** Data for this task follows **
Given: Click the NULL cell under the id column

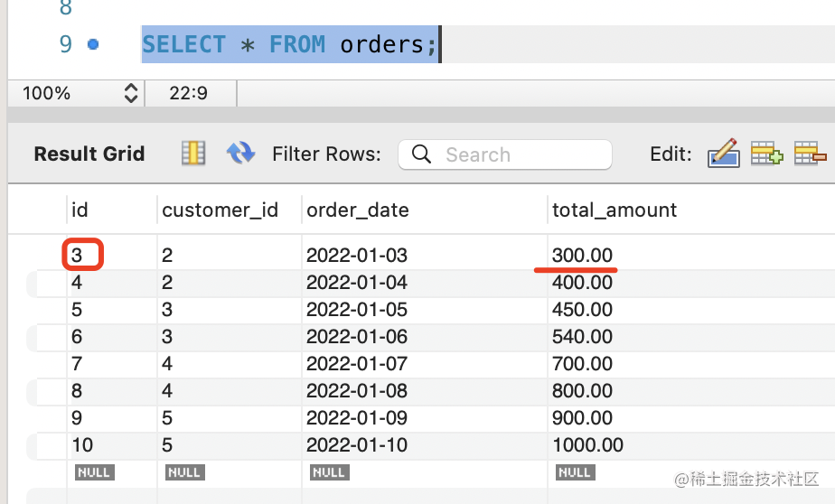Looking at the screenshot, I should pos(94,472).

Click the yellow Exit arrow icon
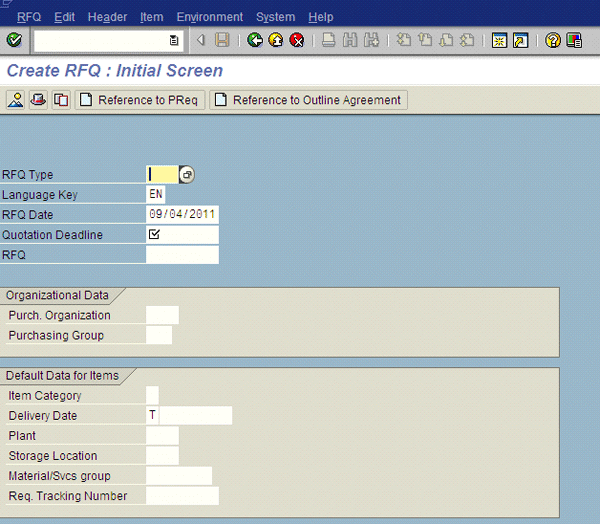(275, 41)
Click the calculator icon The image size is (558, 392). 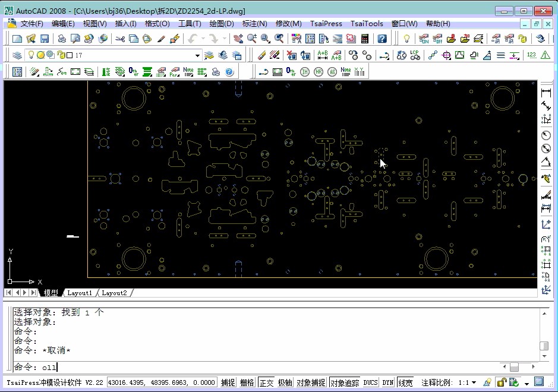pos(365,39)
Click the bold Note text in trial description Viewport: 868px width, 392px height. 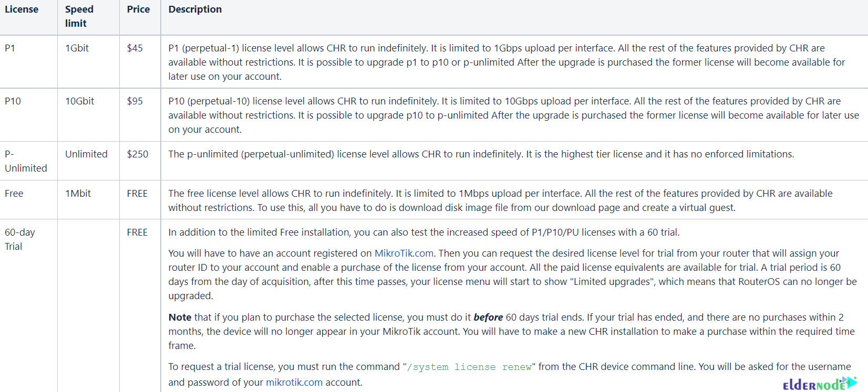click(x=180, y=317)
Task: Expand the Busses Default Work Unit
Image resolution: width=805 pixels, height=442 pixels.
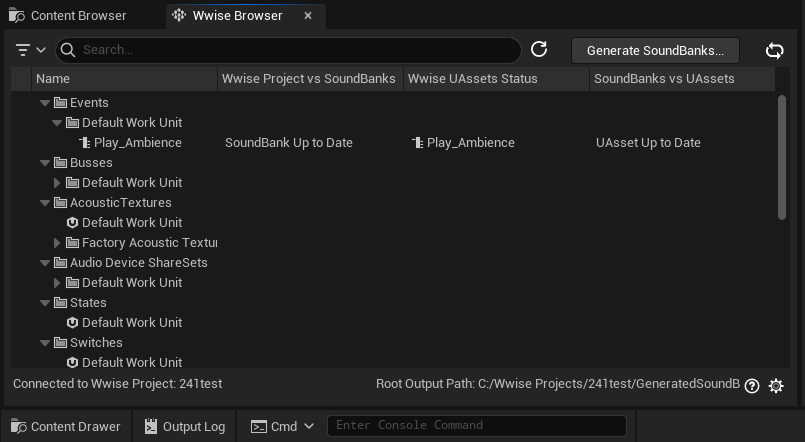Action: click(57, 183)
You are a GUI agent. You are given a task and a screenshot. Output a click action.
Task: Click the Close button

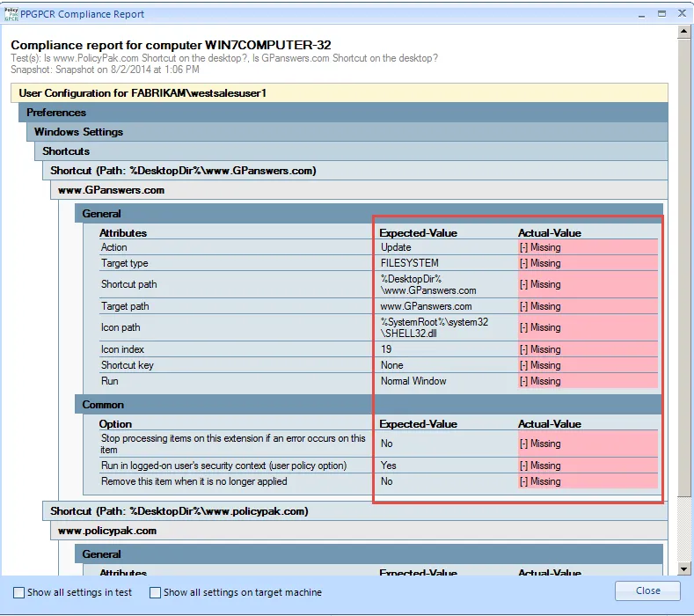647,590
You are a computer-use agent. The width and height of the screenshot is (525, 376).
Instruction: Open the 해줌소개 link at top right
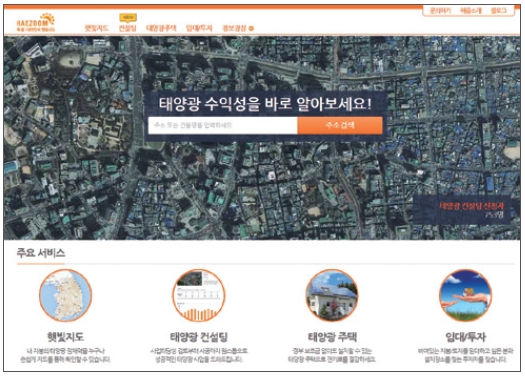pyautogui.click(x=470, y=11)
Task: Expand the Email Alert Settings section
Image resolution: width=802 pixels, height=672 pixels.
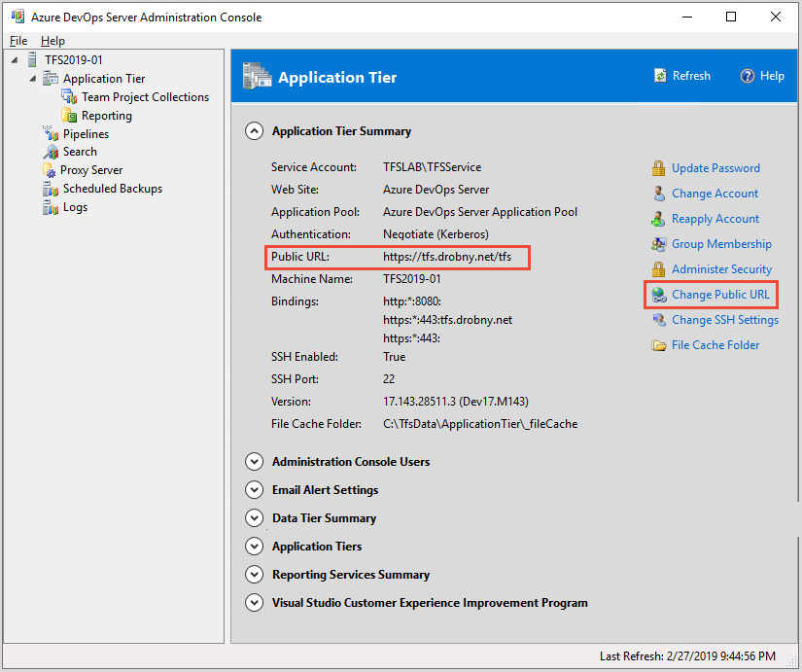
** End of Data for this task **
**What needs to be done:** What this exercise asks for is every line of the data above with the word "agent".

**Written response:**
You are a GUI agent. You are given a task and a screenshot. Output a click action.
You are a computer-use agent. The width and height of the screenshot is (525, 376).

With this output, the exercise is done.